Acceptable example tools include:
Python – Dynamic / Runtime Analysis Tools
cProfile
https://docs.python.org/3/library/profile.html
Built-in deterministic profiler for function call performance.
line_profiler
https://github.com/pyutils/line_profiler
Line-by-line performance profiling for Python code.
tracemalloc
https://docs.python.org/3/library/tracemalloc.html
Built-in tool for tracing memory allocations and detecting leaks.
pytest profiling
https://docs.pytest.org/en/stable/
(Typically used via plugins such as pytest-profiling or by integrating cProfile into test runs.)
Locust
https://locust.io/
Load testing and performance measurement for web applications.
Java – Dynamic / Runtime Analysis Tools
JVisualVM
https://visualvm.github.io/
Monitoring, profiling, and troubleshooting Java applications.
Java Flight Recorder (JFR)
https://docs.oracle.com/en/java/javase/17/jfapi/
Low-overhead profiling and event collection built into the JVM.
JProfiler
https://www.ej-technologies.com/products/jprofiler/overview.html
Commercial Java profiler for performance, memory, and thread analysis.
Apache JMeter
https://jmeter.apache.org/
Load testing and performance measurement tool for services and applications.
The runtime scenarios to be analyzed (user flows, workloads, or test cases) must be defined upfront.
Quality
High-quality work shows a conscious tool choice and clearly defined runtime analysis scenarios.
Features are sorted by priority
Minimum Viable Product (MVP)
Your team prioritizes runtime issues based on measured impact.
Technical Details
Prioritization must consider:
- Performance impact (time, memory, CPU)
- Frequency of occurrence
- User-visible effects
Not all findings must be addressed, but decisions must be justified.
Quality
High-quality prioritization focuses effort where runtime behavior matters most.

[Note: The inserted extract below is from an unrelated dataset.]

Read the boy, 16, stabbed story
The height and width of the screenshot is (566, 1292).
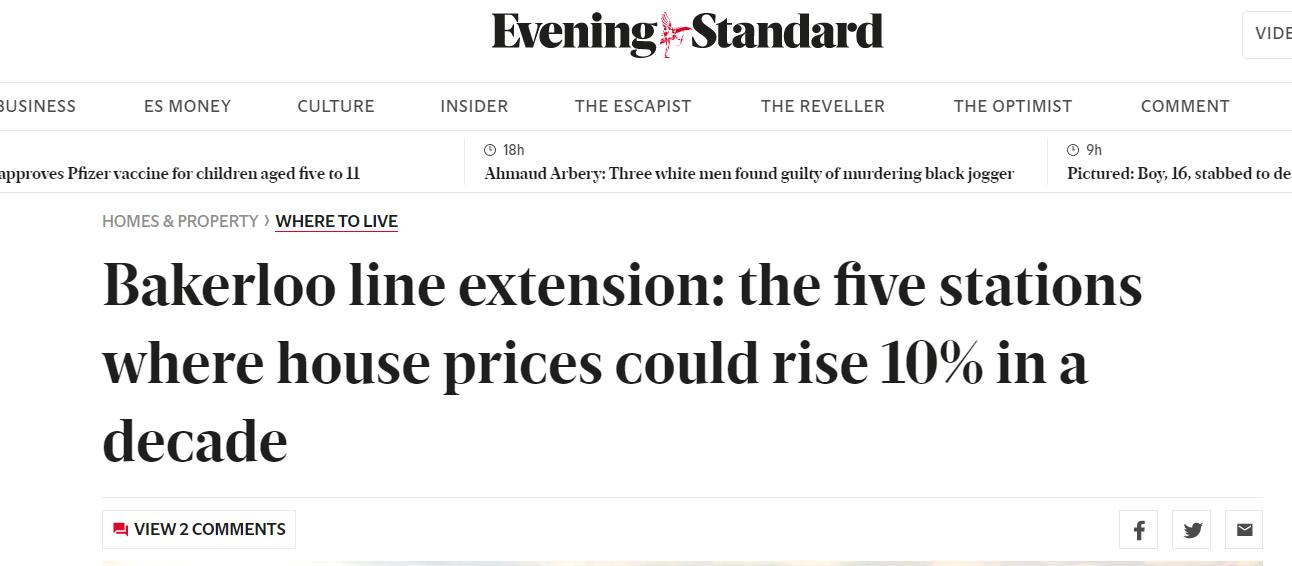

Features' cost and price are estimated
Minimum Viable Product (MVP)
Your team estimates the effort required to address selected runtime findings.
Technical Details
Estimates must be based on concrete measurements (profiles, logs, metrics), not guesses.
Quality
High-quality estimates are grounded in observed runtime data.
System is working
Minimum Viable Product (MVP)
By the end of this task, your team demonstrates that dynamic analysis has been performed and acted upon.
Technical Details
The demo must show:
- Initial runtime measurements
- Implemented changes addressing selected findings
- Re-run measurements showing changed behavior
Raw tool output alone is not sufficient; interpretation must be shown.
Quality
High-quality demos clearly connect runtime observations to code or configuration changes and measurable improvement.
Bug fixing
Minimum Viable Product (MVP)
During development, your team reports and fixes at least one issue identified through dynamic analysis.
Technical Details
The bug report must include:
- Runtime scenario used
- Observed behavior and measurements
- Why it was considered a problem
- The fix applied
- Re-measurement confirming improvement
If a finding is intentionally not fixed, this must be documented as an audit decision.
Quality
High-quality bug fixing demonstrates a full loop: observation → decision → fix → re-measurement.
User documentation
Minimum Viable Product (MVP)
User documentation is not required to include dynamic analysis details.
Technical Details
No additional requirements beyond standard task expectations.
Quality
High-quality submissions keep runtime diagnostics internal.
Developer documentation
Minimum Viable Product (MVP)
Developer documentation describes the dynamic analysis setup and audit process.
Technical Details
Documentation must describe:
- Tools used and configuration
- Runtime scenarios and workloads
- Metrics collected
- How results are evaluated and re-measured
Quality
High-quality documentation enables repeatable runtime analysis and transparent quality audits.